Recorded information below:

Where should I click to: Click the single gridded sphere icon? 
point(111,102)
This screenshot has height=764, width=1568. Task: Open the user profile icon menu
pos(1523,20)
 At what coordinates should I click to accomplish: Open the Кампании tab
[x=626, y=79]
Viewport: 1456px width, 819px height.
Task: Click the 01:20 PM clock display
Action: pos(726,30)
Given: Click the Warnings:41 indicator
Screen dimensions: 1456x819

End of Recorded information.

# What to work on:
Word for word, transcribe each record.

# Result for this exercise:
Where should I click to: Click the single gridded sphere icon? 
point(111,102)
This screenshot has height=764, width=1568. Task: Open the user profile icon menu
pos(1523,20)
 At what coordinates should I click to accomplish: Open the Кампании tab
[x=626, y=79]
Viewport: 1456px width, 819px height.
Task: Click the 01:20 PM clock display
Action: pos(726,30)
Given: Click the Warnings:41 indicator
Screen dimensions: 1456x819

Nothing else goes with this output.